In den nächsten Tagen überkam mich immer wieder die Einsamkeit. Sam und ich redeten, wenn überhaupt, nur ein paar Worte. Ich versuchte mir einzureden, dass ich stark sein musste und nicht die Hoffnung verlieren durfte, doch es wurde immer schwerer, daran zu glauben, dass endlich jemand durch diese beschissene Tür kommen würde, um mich zu retten.
Noch dazu kam, dass ich nachts nicht schlafen konnte, weil mich der Kuss in meinen Gedanken gnadenlos verfolgte.

Und so kam es, dass ich an einem regnerischen Morgen Sam niedergeschlagen fragte, was sie machen würden, wenn mein Vater sich nicht endlich dazu entschloss, zu zahlen. Wir hatten vor zwei Tagen noch eines von den Videos gedreht, mit denen Lösegeld gefordert werden sollte, doch nichts hatte sich seitdem verändert. „Du weißt ganz genau, dass ich dir darüber nichts sagen darf."

Daraufhin brach irgendetwas in mir zusammen. Ich wusste nicht wieso ausgerechnet jetzt, er hatte doch nicht mal etwas Schlechtes gesagt, doch ich musste urplötzlich mit den Tränen kämpfen. Ich durfte jetzt auf keinen Fall vor ihm weinen. Zu meinem Pech drehte er sich genau dann zu mir um und schien sofort zu merken, wie es mir ging, weshalb ich ihm sagte, er soll bloß verschwinden.

Einen Augenblick sah es so aus, als würde er es wirklich machen. Doch wann tat er bitte das, was er sollte? Stattdessen setzte er sich jetzt zögerlich neben mich. Er hielt kurz inne, doch dann drückte er meinen Kopf vorsichtig an seine Schulter.

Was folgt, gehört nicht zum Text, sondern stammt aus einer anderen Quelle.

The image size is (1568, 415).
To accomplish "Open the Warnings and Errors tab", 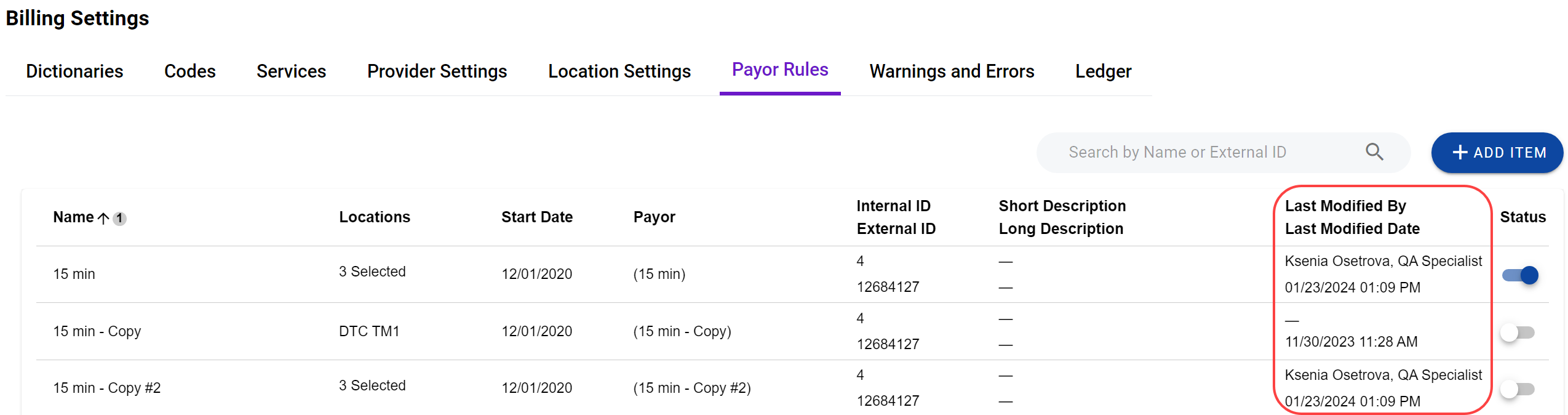I will pos(951,71).
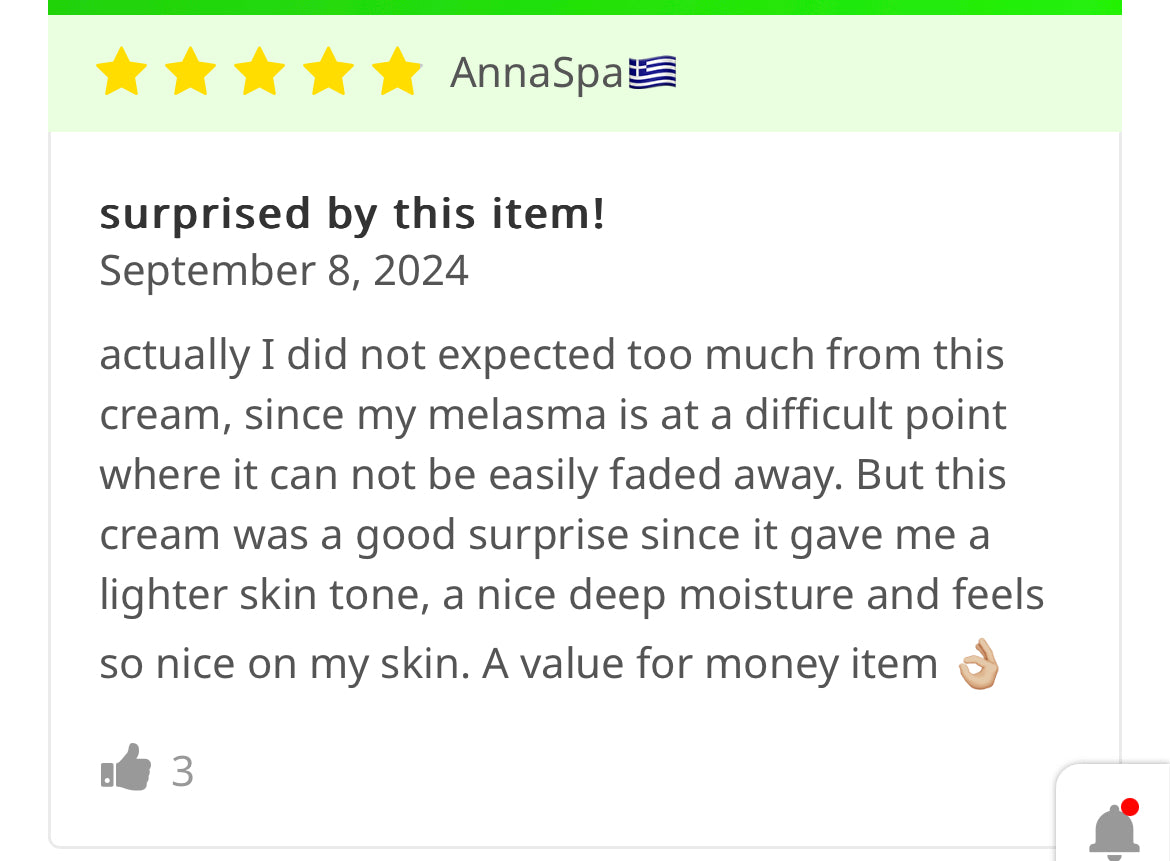Select the fifth rating star

tap(397, 73)
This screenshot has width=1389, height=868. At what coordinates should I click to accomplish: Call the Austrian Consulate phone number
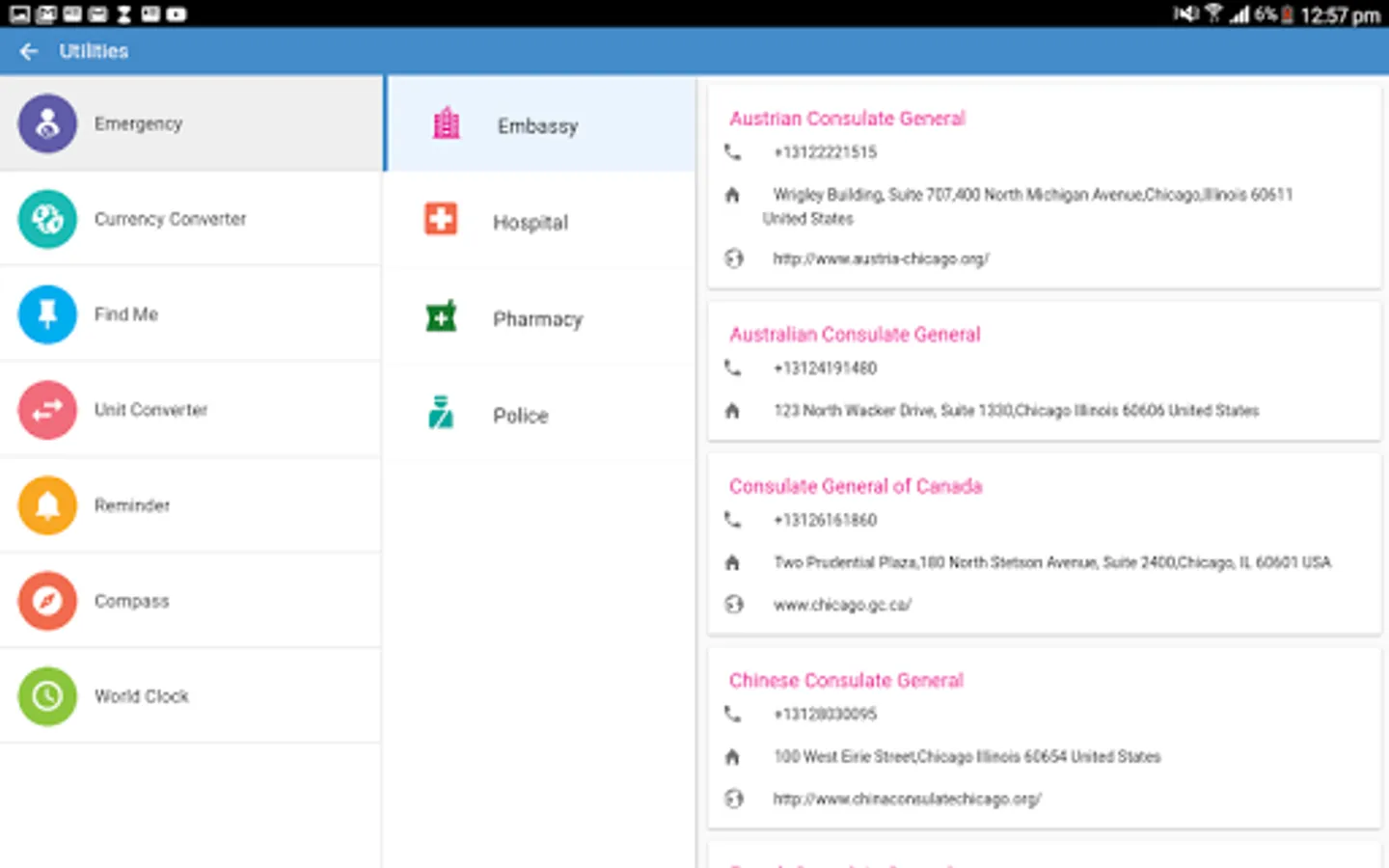click(825, 152)
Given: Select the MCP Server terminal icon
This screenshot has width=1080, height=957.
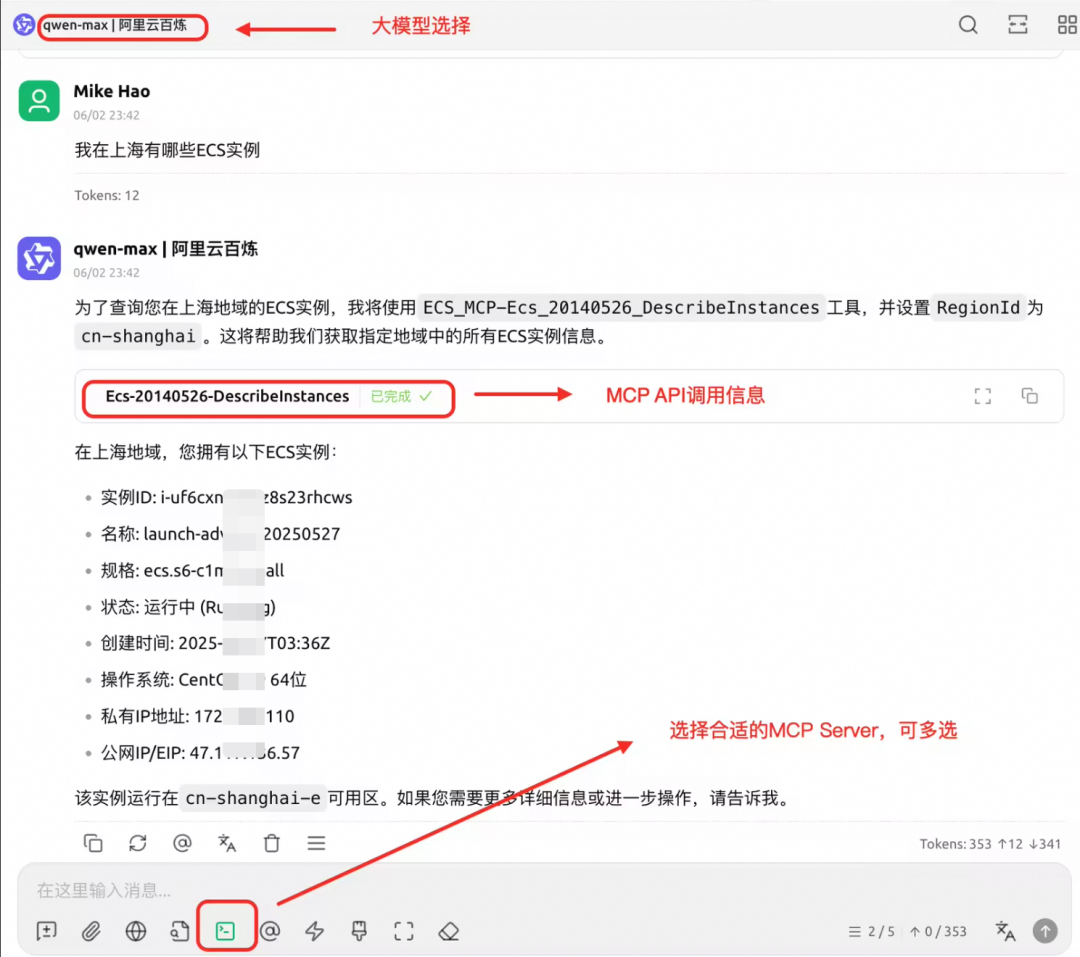Looking at the screenshot, I should point(226,931).
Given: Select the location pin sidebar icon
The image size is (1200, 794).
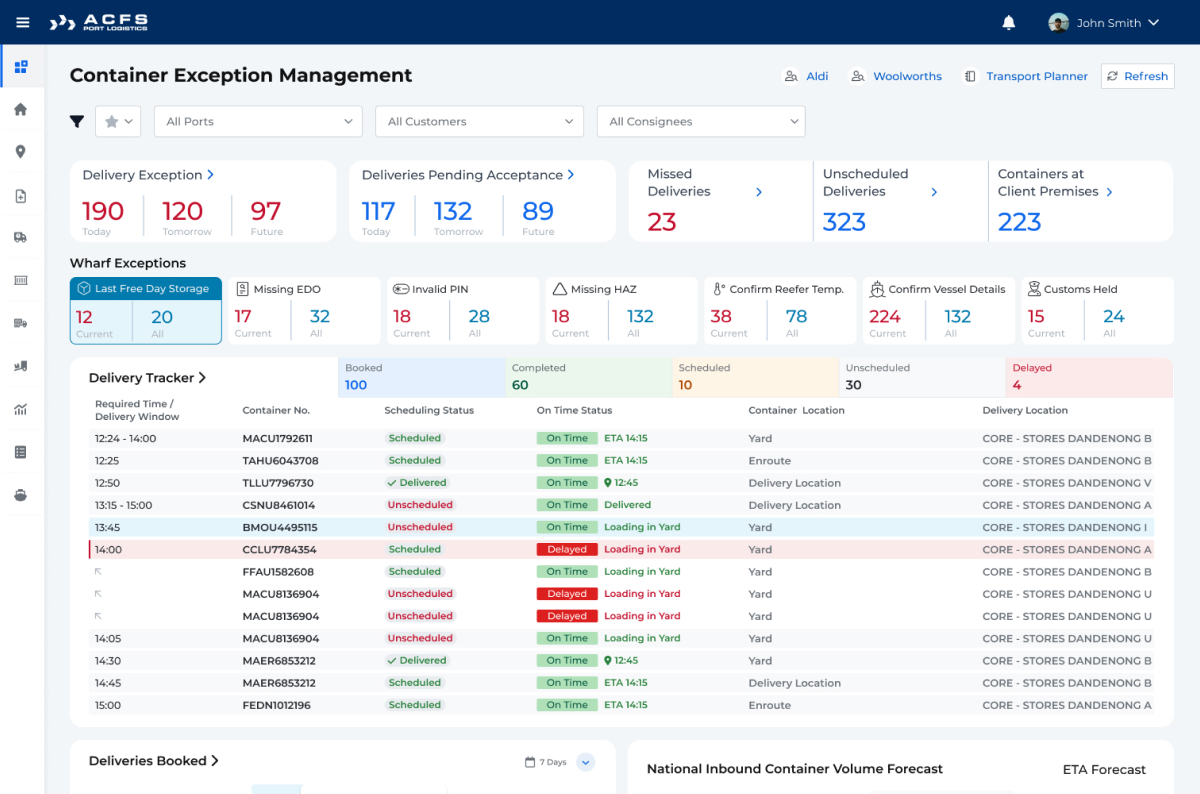Looking at the screenshot, I should click(x=20, y=152).
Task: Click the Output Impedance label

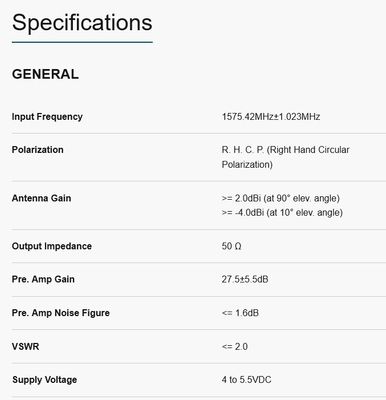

Ich wollte das nicht. Ich wollte nicht, dass er mich umarmte, allerdings entflossen mir bereits die ersten Tränen und fingen an, sein T-Shirt zu verdunkeln. Und scheiße, wenn man für so lange Zeit isoliert war, würde man sich wahrscheinlich von jedem umarmen lassen
Nun schloss er auch noch seinen anderen Arm um mich und drückte mich fester an sich.
Er sagte die ganze Zeit kein Wort, während ich leise schluchzte. Wäre ich nicht so fertig gewesen, hätte ich mir höchstwahrscheinlich den Kopf darüber zermartert, was nur in ihn gefahren war.

Wir saßen eine ganze Weile bloß so da, bis er das Schweigen brach. Ich hatte meinen Kopf in seiner Halsbeuge vergraben und spürte deshalb ganz deutlich, als er anfing zu sprechen: ,,Hör zu, was ich dir jetzt sage, solltest du eigentlich nicht wissen, weil es dich dazu bringen könnte...gewisse Dinge zu tun." Ich bewegte mich nicht, ich wollte wenigsten noch einen kurzen Moment das Gefühl von Geborgenheit behalten. „Egal was auch passiert, hier wirst du nicht sterben. Mein Vater mag eine Menge schlimmer Dinge tun, aber er würde niemals jemand unschuldigen umbringen. Du brauchst keine Angst vor uns zu haben, denn egal wie lange du auch noch hierbleiben musst, wir würden dich nie ernsthaft verletzten, hörst du?" Ich nickte kaum merklich.
Er nahm meinen Kopf vorsichtig hoch, so dass ich ihm in die Augen sehen konnte. „Ich wünsche mir wirklich, dass sie dich befreien. Und zwar nicht nur für das Geld, sondern für dich."